Go figure -- I think this is just something you deal with when you have pet birds, and one of the reasons why ours are getting rehomed in the spring (none of the rooms in my BF's apartment are big enough for flight to be safe).


----------



## M'éanín's Mommy (Jan 20, 2014)

I really think when I said potty that people misunderstood. I'm not training them to potty on command, only to potty in the appropriate place. They can go whenever they desire. Really no different than training a cat to use litter box instead of going on floor. Same thing, they can fly off to their spot whenever they need to, they aren't waiting for me to tell them to.


----------



## caterpillar (Oct 14, 2013)

M'éanín's Mommy said:


> I really think when I said potty that people misunderstood. I'm not training them to potty on command, only to potty in the appropriate place. They can go whenever they desire. Really no different than training a cat to use litter box instead of going on floor.
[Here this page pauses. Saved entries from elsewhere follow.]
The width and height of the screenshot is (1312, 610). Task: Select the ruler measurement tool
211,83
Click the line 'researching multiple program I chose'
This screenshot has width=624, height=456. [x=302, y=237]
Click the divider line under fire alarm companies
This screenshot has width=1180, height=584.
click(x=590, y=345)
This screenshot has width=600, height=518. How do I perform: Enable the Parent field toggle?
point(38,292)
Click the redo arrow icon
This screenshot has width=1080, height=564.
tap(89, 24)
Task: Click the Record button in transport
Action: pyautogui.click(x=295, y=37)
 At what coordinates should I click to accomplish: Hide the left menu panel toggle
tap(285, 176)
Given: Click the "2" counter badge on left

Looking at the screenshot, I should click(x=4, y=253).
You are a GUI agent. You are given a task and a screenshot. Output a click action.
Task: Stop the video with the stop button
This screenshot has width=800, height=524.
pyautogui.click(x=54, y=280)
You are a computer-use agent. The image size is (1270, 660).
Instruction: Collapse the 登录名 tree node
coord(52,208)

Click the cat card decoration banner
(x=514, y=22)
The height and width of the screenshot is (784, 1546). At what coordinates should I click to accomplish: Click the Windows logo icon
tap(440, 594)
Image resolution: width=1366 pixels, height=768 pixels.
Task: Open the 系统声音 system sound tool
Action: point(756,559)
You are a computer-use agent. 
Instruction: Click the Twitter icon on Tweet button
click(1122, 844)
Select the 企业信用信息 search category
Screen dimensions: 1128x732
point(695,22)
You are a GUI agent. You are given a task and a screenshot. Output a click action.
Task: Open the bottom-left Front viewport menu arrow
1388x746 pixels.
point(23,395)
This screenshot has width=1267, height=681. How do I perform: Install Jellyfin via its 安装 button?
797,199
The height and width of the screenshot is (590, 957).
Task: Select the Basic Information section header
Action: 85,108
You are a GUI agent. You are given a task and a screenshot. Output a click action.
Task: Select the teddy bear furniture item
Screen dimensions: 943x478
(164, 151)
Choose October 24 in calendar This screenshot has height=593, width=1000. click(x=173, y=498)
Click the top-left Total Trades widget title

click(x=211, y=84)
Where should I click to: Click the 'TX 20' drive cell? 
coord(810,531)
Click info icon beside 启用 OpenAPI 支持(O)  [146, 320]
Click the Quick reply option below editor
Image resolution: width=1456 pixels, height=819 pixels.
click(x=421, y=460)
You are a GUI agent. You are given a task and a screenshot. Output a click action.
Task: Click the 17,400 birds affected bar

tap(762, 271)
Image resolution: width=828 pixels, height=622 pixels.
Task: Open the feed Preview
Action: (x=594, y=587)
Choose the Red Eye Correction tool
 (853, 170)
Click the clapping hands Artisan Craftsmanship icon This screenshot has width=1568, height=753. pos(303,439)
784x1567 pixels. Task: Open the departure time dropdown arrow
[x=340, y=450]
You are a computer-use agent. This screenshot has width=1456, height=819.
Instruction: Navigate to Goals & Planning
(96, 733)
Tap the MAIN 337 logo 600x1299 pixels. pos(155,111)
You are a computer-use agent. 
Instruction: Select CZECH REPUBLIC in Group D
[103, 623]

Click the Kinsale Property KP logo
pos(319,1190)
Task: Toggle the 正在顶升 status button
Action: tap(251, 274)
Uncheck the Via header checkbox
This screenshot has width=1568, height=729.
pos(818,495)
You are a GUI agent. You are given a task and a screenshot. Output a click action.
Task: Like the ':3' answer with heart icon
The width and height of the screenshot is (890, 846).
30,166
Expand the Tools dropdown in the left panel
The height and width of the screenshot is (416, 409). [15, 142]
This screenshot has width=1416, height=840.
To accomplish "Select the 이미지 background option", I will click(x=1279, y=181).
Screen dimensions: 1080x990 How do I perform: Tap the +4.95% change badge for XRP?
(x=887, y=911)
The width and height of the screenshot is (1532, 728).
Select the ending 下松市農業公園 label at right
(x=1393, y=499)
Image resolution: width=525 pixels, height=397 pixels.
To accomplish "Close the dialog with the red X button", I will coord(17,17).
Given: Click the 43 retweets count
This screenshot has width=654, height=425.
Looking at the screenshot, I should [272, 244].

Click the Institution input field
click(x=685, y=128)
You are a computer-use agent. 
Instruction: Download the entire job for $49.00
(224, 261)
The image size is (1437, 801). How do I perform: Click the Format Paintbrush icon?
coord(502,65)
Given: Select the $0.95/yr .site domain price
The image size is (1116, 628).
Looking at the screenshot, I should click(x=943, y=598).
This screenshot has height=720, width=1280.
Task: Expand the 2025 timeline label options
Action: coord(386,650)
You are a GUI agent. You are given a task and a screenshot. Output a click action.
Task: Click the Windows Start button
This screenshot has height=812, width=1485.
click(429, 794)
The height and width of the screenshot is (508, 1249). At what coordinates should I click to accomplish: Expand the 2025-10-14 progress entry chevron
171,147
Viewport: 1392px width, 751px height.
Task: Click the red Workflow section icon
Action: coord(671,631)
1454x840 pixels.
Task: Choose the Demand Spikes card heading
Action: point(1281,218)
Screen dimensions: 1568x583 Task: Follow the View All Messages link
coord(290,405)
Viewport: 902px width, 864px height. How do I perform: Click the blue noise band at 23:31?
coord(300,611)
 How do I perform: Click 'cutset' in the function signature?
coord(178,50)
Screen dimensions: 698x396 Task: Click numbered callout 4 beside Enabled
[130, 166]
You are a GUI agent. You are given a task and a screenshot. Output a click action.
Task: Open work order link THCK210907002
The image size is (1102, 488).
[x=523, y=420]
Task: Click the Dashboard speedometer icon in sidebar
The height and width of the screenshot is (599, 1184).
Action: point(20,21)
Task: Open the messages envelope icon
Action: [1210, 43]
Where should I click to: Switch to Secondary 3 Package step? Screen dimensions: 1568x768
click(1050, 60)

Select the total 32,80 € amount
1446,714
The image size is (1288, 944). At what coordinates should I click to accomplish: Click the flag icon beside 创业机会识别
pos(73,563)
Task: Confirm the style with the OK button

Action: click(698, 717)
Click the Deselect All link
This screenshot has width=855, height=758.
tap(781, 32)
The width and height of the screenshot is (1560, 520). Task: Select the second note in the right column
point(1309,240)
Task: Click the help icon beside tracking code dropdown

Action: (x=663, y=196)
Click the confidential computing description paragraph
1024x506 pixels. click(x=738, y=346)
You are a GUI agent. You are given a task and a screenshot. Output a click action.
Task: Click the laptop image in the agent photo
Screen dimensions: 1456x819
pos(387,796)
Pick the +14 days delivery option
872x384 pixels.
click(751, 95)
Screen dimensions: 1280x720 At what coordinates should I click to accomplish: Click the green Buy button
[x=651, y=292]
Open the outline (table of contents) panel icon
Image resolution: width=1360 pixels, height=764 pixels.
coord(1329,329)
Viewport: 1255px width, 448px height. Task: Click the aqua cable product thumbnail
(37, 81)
Same thing, they can fly off to their spot whenever they need to, they aren't waiting for me to tell them to.


I think the issue of unrealistic expectations still applies here -- birds who can be trained to do this seem to be the exception, not the rule.


----------



## LaurulCat (Jan 4, 2014)

Flock panic reactions are not a behavior the birds have any type of control over; it is a natural 'fight or flight' instinct: a trigger causes one of the flock to make a panic call and the entire flock reacts to the threat and fly off in random patterns to try and confuse the predator and avoid being eaten. 

Birds are prey creatures and that is one reason they have such a hair-trigger flock panic reaction. It is also the reason most birds live in a flock; the numbers present in a flock decrease the probability that any one bird will die from predation.

As far as 'teaching' cockatiels to eliminate only in designated area, you are not being realistic.